I’m not a neophobist. Listening to new-fangled music doesn’t send me screaming for the hills, hands clapped tightly over my ears to stopper the sound, thereby necessitating a 12-hour binge of Cat Stevens to soothe my jangled nerves. The cutting edge doth not make me bleed. But I do have a comfort zone. And it mostly resides in the stretch between 1964 and 1974. So if a modern artist wants to step out of the mainstream current of “cool” and bathe in older-fashioned waters, who am I to argue? I say, “Huzzah!” Shout it out loud with me. “Huzzah!” Let’s round ’em up.
Like a real life Almost Famous, a hard-working band makes good. Beautifully polished Southern Rock in the fine tradition of Skynyrd, Ozark Mountain Daredevils, and The Black Crowes. Perfect for every occasion from noon to night, from lazing on a pontoon to dancing under the neon lights.
Put them on the cover of the Rolling Stone, Jann!
Like Pink if she was best friends with Jack White. Elle is a hard-drinking, hard-living, heart-breaking lady, and she’s not afraid to sing about it.
She’s probably the one your mother warned you about. All the more reason to spend some time raisin’ hell with Elle.
McPherson built his reputation by going back–way back–and reinterpreting the original rock ‘n’ roll sound for a new generation. And on this, his latest album, he consolidates power, delivering a lean, mean set for movin’ and groovin’.
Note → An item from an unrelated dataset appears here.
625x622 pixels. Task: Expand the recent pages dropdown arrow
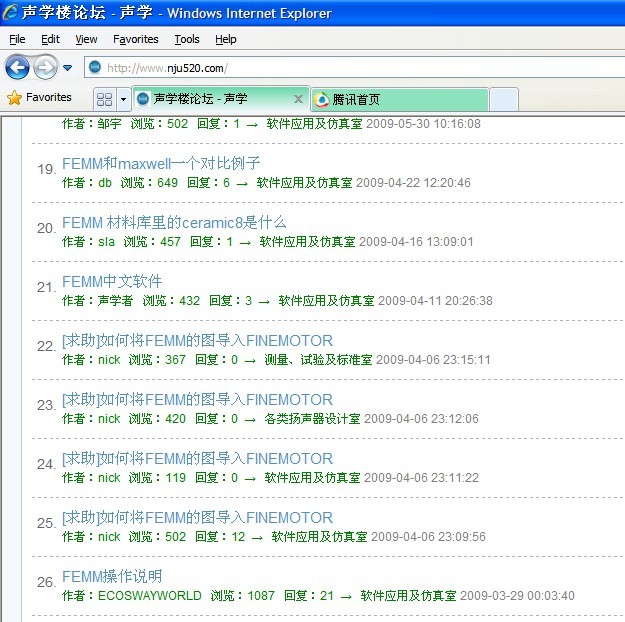(68, 68)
Get mauled by the good times!
Here’s a list of some of the musicians living in Los Angeles in 1974: Leon Russell, John Lennon, Dennis Wilson from the Beach Boys, Harry Nilsson, Graham Nash. If you were to stumble upon these guys, late one night in the studio, in their cups and singing sad songs to one another around a beat up, old piano, the ensuing recordings might not sound entirely unlike this fine collection by Tobias Jesso Jr.